The site uses a sophisticated rating system to generate popularity rankings for each artist, and maintains charts of these rankings. This makes the large music catalog easier to browse for fans. The music industry also uses these charts to find new talent. Several GarageBand.com members who have charted well found subsequent music career success in the form of label deals, licensing and promotional opportunities. Examples include 10 Years (signed to Universal Records) and American Idol finalist Bo Bice.

== Licensing and partnerships==
In 2004, the company licensed the GarageBand name to Apple for use with its music creation software. Also that year, the company partnered with Microsoft for GarageBand members' music to be linked from MSN.com for download.

== Related products ==
GarageBand.com introduced Gcast, a podcasting platform which integrates the GarageBand.com digital music library, in 2005. The service was created in response to greatly increased traffic to GarageBand.com after its podcasting feature was introduced. It was announced to tie-in with World AIDS Day.

In 2006, the company launched iLike, a social music discovery website and iTunes sidebar application that tracks the music you listen to and recommends new music. Recommendations also include links to free downloads from GarageBand.com artists.

== History ==
The site was founded in 1999 by Jerry Harrison, Tom Zito and Amanda Welsh.

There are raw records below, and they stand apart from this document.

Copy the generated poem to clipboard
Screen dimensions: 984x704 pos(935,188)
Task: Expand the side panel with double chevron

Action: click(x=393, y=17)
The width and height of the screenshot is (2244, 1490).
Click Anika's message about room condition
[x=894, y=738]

In February 2002, after the dot-com crash, the company lost an important record distribution deal. Later that month, the site owners took the website offline for a time, replacing it with a message explaining they did so in order to "preserve cash".

=== Evolution Artists Inc ===
In April 2002, a group of employees and site members formed a new corporation, Evolution Artists Inc, to acquire the site's assets. In May 2002, the site was restored and available again.

=== MP3.com archive ===
In April 2004, after the demise of the original MP3.com in December 2003, Trusonic (formerly an MP3.com division) partnered with GarageBand.com to revive "most" of the original MP3.com archive. An inventory of 250,000 artists representing 1.7 million songs. Using the name "MP3isBack.com", former MP3.com account holders were able recover their music from Trusonic and automatically transfer the music content to GarageBand.com. The MP3isBack.com site expired sometime between May and November 2005.

=== Microsoft ===
In 2006, Microsoft started sponsoring GarageBand.com.

=== Shut down ===
GarageBand.com closed its doors in June 2010, offering users migration to iLike.

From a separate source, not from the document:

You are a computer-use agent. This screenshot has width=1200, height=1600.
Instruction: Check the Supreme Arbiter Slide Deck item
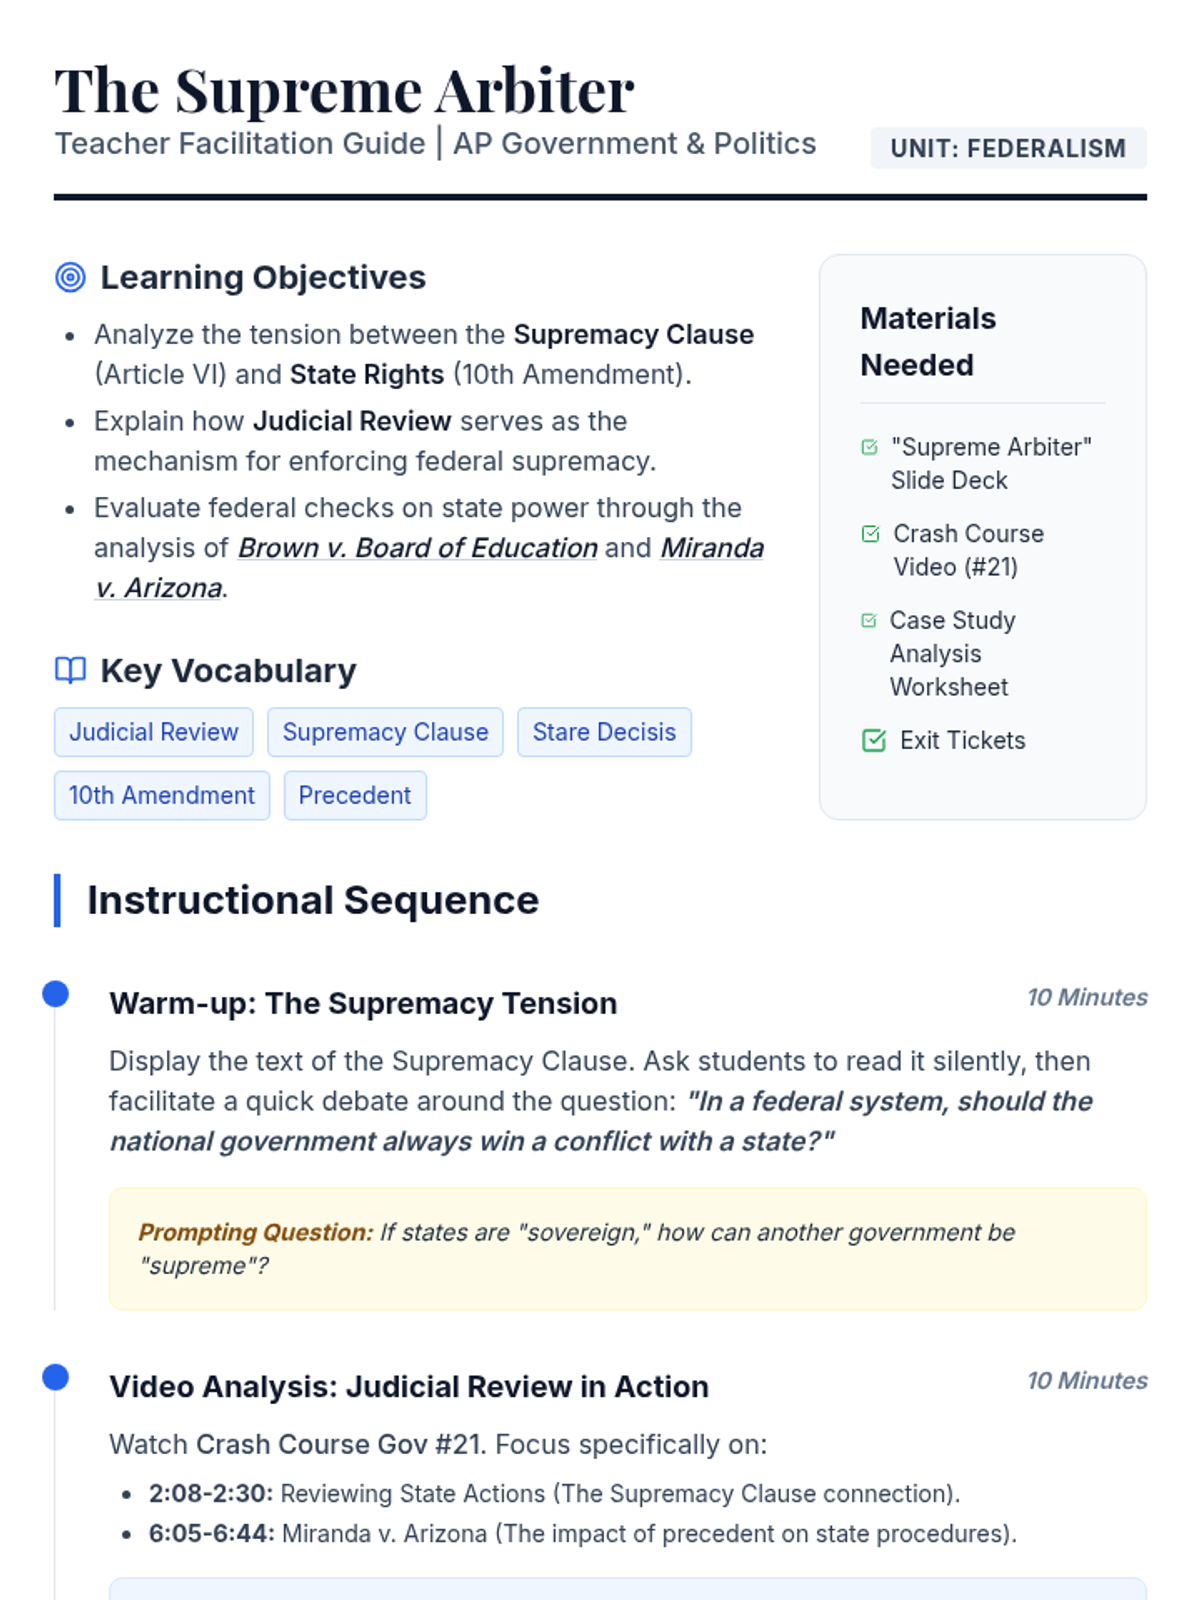[870, 447]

As of 2013, the garageband.com domain is owned by Apple Inc. and redirects to the product page for their music software GarageBand.

== "The Final Countdown" (1999-2001) contest winners ==
The band's listed below were the winners of GarageBand.com's recurring but short-lived contest for a $250,000 recording contract.

- November 1999: Boondogs
- February 2000: Monovox
- April 2000: Headboard
- June 2000: Ultraphonic
- August 2000: MichelleCross
- October 2000: Mercy River
- December 2000: Sunfall Festival ("I Walked Away")
- March 2001: Brilliant
- June 2001: Caser ("Don't Mind")
- August 2001: the Szuters ("Antichrist Theme")

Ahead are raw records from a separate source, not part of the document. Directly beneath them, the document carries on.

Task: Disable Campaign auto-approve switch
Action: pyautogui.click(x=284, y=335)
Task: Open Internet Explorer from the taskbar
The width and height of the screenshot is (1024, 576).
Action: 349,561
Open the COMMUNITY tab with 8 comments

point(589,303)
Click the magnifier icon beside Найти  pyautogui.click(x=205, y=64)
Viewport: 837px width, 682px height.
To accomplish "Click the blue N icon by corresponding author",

== Reviewers' Picks awards ==
To win a Reviewers' Pick award, a band must show growth on the Independent Music Charts by genre, high review ratings and maintain an active profile. Artist were reviewed and awarded weekly.

==Reception==
In December 2003, Business Wire praised GarageBand.com for being the world's "largest online community of independent musicians", and "largest source of legal free music".

In a 2006 review in PC Magazine the site received an "Excellent" editor rating, with 4 (of 5) stars. Bill Machrone summarized, "GarageBand.com demands a lot of work, in the form of music reviews, from participants. But this community of half a million artists and listeners may just be the Web's best source of indie music."